Carol Kuhnke's blatant departure from the equal protection of the laws epitomizes her monumental hypocrisy as candidate. While never a bright person, Carol Kuhnke surely knows that expressing her actual mindset during campaign would have placed her at the lowest position in the 2012 primary election.

In an era where courts all over the country are telling President Donald Trump that he is not above the law, Carol Kuhnke's debauched rule of thumb is appalling. Who would have imagined that charlatan Kuhnke has more in common with President Trump than with the Ann Arbor Democrats before whom she pandered for votes in the 2012 campaign?

Later on, at that same hearing, I asked this judge how the defendant employer was going to clarify his wrongful statements of fact. The question is important because (1) the defendant refuses to retract his disproved statements of fact; (2) judge Kuhnke stated minutes earlier "I can make someone swear to tell the truth" (page 18 of the transcript); and (3) the ascertainment of the truth is actually at the core of a judge's obligations.
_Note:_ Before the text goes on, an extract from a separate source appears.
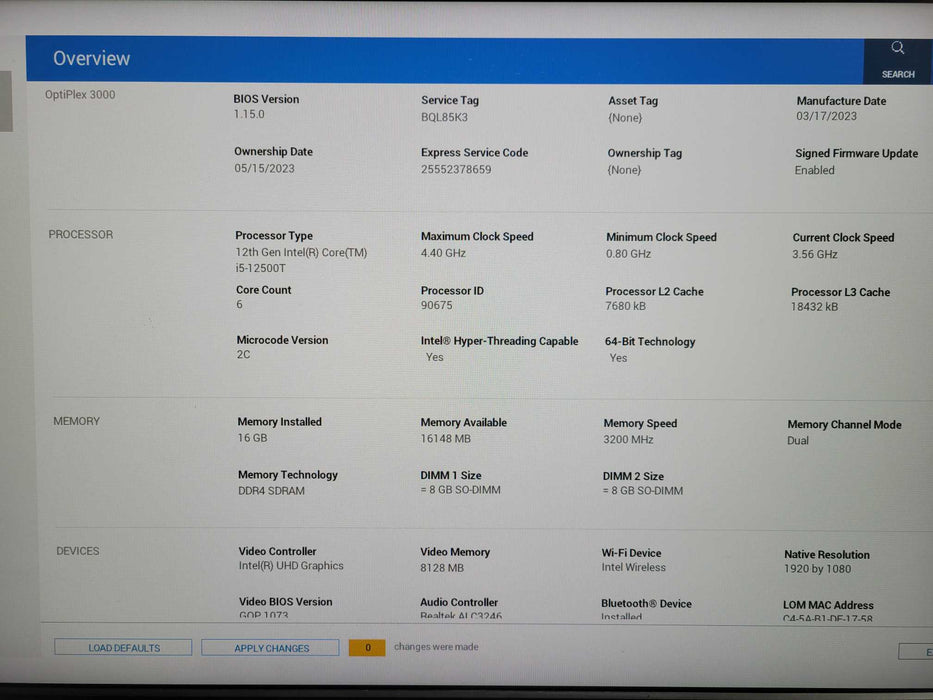Click the Intel Hyper-Threading Capable Yes value
This screenshot has height=700, width=933.
(434, 357)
But judge Kuhnke answered my question with "That's not up to me" and "It's not up to me" (pages 24-25 of the transcript). Simply put, Carol Kuhnke's advanced erraticism and moral decomposition impede her to hold judicial office.

What personality will Carol Kuhnke adopt this time as incumbent? She cannot have it both ways. Clearly she will have to pick one personality or the other. Will she paraphrase her fraudulent promise about the working electorate? Or will she cut to the chase and promise "anybody who's powerful" that she will lecture the rest of us "to stay out of the way"? Once ousted, it will be interesting to see whether attorney Carol Kuhnke will tell future her working clients what she in her capacity as corrupt judge has stated so blatantly.
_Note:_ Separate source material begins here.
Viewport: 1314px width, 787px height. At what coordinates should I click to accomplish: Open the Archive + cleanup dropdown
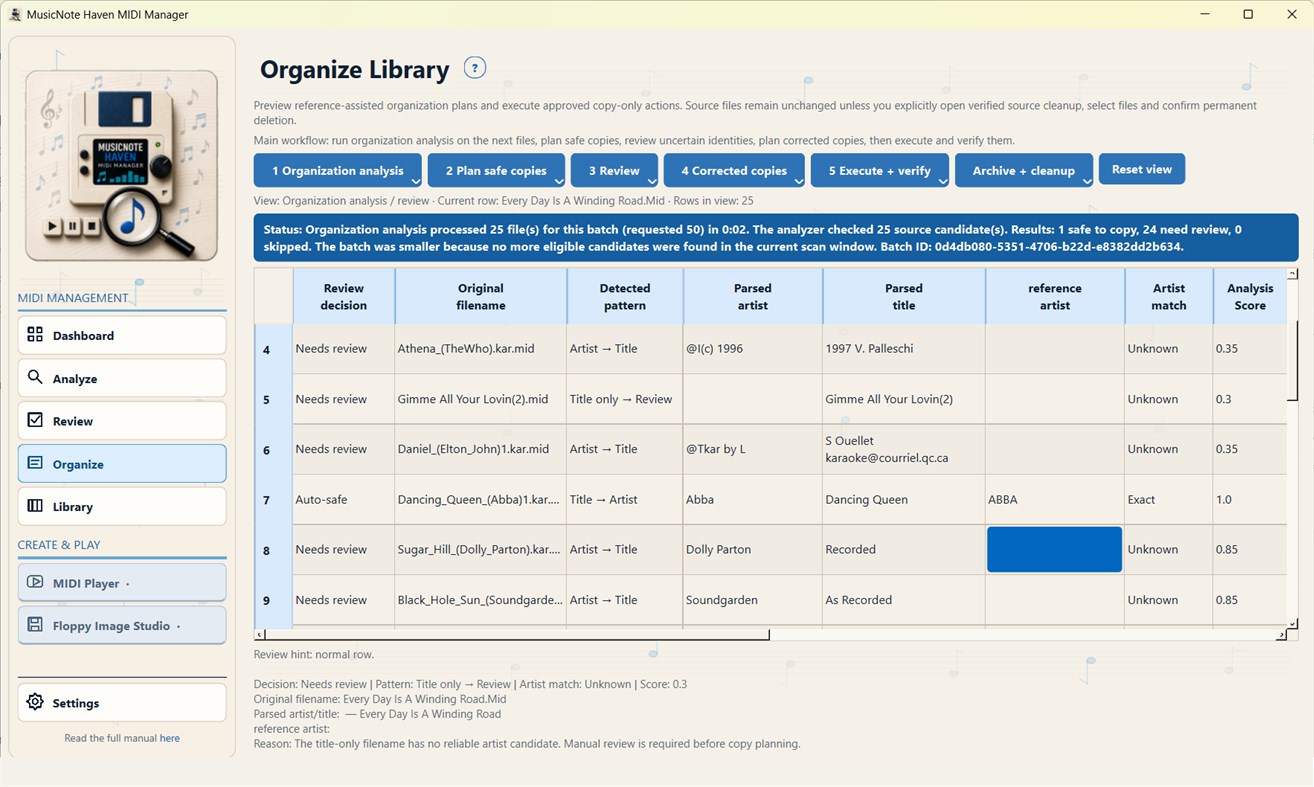point(1087,181)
That Funny Judge Who Mistakenly Believed She Works at the University of Michigan
Social networks are a platform where some people boast of something they are not; maybe it gives them a sense of self-accomplishment, maybe it's delusion. But one of those people is Carol Kuhnke, who used to post on her Facebook profile the false allegation that she works at the University of Michigan since 2015.

Looking at the University's annual lists of employees for years 2015, 2016, and 2017 suffices to disprove Carol Kuhnke's delusion.
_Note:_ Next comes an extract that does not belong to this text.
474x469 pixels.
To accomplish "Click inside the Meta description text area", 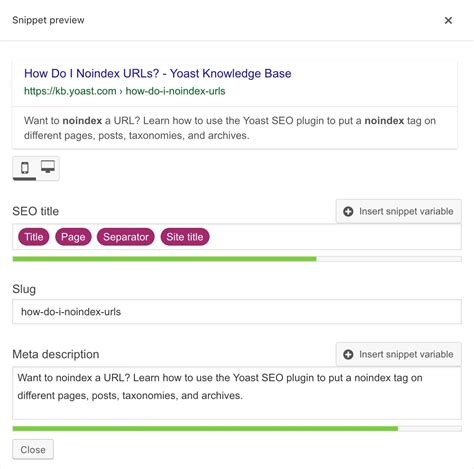I will 237,393.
Granted, there is at least one judge who works at the University of Michigan, whose salary at the University for his 11% part-time is greater than the salary of many full-time employees at the University, and who fails to disqualify himself from cases where their employer the University of Michigan is a party. That judge is Timothy Connors, another decadent and inept judge in the Washtenaw County Trial Court and incumbent in the upcoming election.

There might be other judges who supplement their judicial salary with some juicy income from the University in the form of part-time jobs, but Carol Kuhnke isn't one of them.

Interestingly, judge Kuhnke amended her Facebook profile soon after I pointed to that oddity in a motion (item 57) I filed in the Michigan Court Of Appeals in year 2017. It is uncertain whether anybody advised judge Kuhnke to delete anything about her imaginary employment, or whether she realized that a delusion of that sort looks quite unbecoming of a judge, or whether on this matter Carol Kuhnke decided to stick to one of her multiple personalities.

It is worrisome that a judge tasked with fact-finding shows signs of delusion about her an imaginary employer. Moreover, this helps explaining why judge Kuhnke refused to address the avoidance and multiple inconsistencies that managers/directors from the University incurred during the depositions in 15-799-CZ and 15-1193-CZ: she just didn't want to get in trouble in her imaginary job.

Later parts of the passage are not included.